* **Records from a collection**
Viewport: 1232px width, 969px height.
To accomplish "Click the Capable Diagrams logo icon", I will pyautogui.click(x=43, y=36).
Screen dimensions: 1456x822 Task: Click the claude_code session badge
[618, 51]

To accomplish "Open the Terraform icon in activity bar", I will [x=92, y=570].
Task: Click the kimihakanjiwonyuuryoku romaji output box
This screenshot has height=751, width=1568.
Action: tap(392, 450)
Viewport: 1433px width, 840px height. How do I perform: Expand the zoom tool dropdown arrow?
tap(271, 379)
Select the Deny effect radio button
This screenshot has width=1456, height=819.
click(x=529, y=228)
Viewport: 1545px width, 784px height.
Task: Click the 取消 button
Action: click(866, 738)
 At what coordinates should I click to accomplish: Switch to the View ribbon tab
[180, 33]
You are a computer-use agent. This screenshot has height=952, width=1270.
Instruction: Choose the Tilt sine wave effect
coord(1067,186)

* **Task**
Number of lines above holding "will"? Give that number alone.

* **Solution to this exercise**
2